Partimos en Brandon, una localidad que creció junto a la State Road 60 como centro agrícola y que en las últimas décadas se transformó en un vasto suburbio. Muy cerca se encuentra Limona, uno de los primeros refugios invernales para colonos del norte, promovido a finales del siglo XIX como destino vacacional. Desde allí avanzamos hacia Valrico, cuyo nombre significa “Valle Rico”, y que pasó en pocos años de ser un enclave agrícola a una comunidad densamente poblada.
La ruta continúa hacia Turkey Creek, donde aún pervive el recuerdo de las antiguas “Strawberry Schools”, en las que el calendario escolar se adaptaba a la cosecha de fresas. Más adelante aparecen Sidney, Hopewell y Bealsville, esta última fundada por antiguos esclavos libertos tras la Guerra Civil. A partir de este punto el paisaje cambia radicalmente: enormes canteras abiertas revelan la huella de la minería del fosfato, una de las industrias más importantes del centro de Florida desde finales del siglo XIX.

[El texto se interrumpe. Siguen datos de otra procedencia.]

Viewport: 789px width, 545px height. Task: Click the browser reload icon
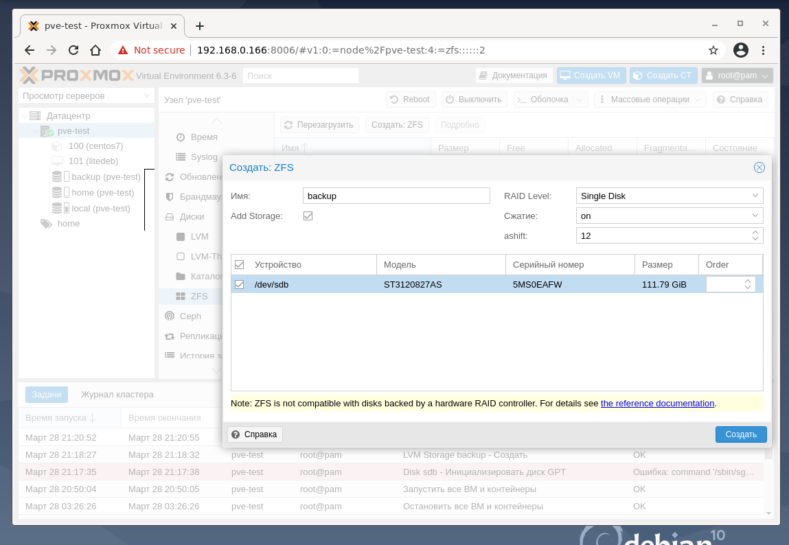(x=73, y=50)
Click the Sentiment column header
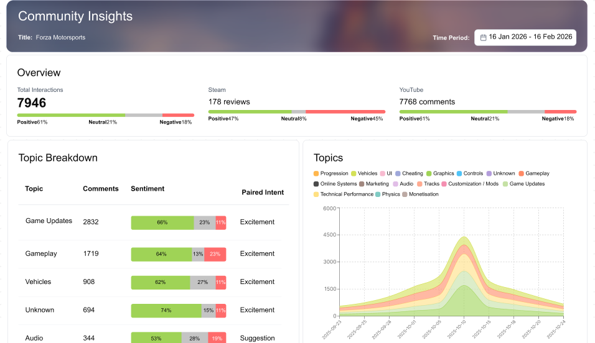The width and height of the screenshot is (595, 343). (x=148, y=189)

Al llegar al río Alafia, entramos en una región cargada de historia. Sus aguas rojizas, teñidas por taninos y fósforo, ya aparecían en los mapas del siglo XVI elaborados por las expediciones españolas de Hernando de Soto y Pánfilo de Narváez. En sus orillas se asentaron durante siglos los Tocobaga y, más tarde, los primeros colonos europeos. Cerca se encuentra Aldermans Ford, antiguo vado utilizado por carretas y célebre por haber sido escenario de campañas políticas del condado.

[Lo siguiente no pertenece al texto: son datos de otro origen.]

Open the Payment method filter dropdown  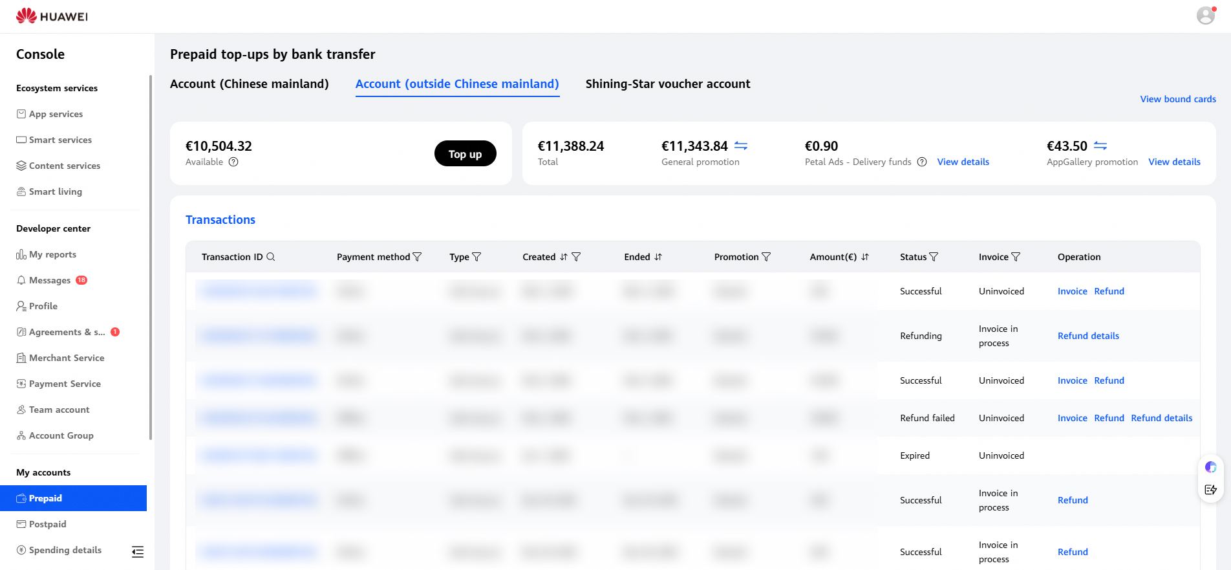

El recorrido nos lleva luego a Fort Lonesome, cuyo nombre encierra leyendas de aislamiento y soledad, y a Balm, donde el ferrocarril y la agricultura marcaron la vida local durante décadas. En Wimauma, fundada en 1902 y bautizada con las iniciales de las hijas de uno de sus promotores, aún se percibe el pulso agrícola, hoy sostenido en gran parte por inmigrantes centroamericanos.
Desde Wimauma regresamos hacia el norte por la US-301, atravesando Sun City Center, una comunidad creada para jubilados en la década de 1960, y Riverview, asentada a orillas del Alafia River, donde antiguas explotaciones mineras dieron paso al crecimiento suburbano. El trayecto concluye nuevamente en Brandon, cerrando un círculo que resume más de un siglo de transformaciones económicas, sociales y paisajísticas en el corazón de la Florida.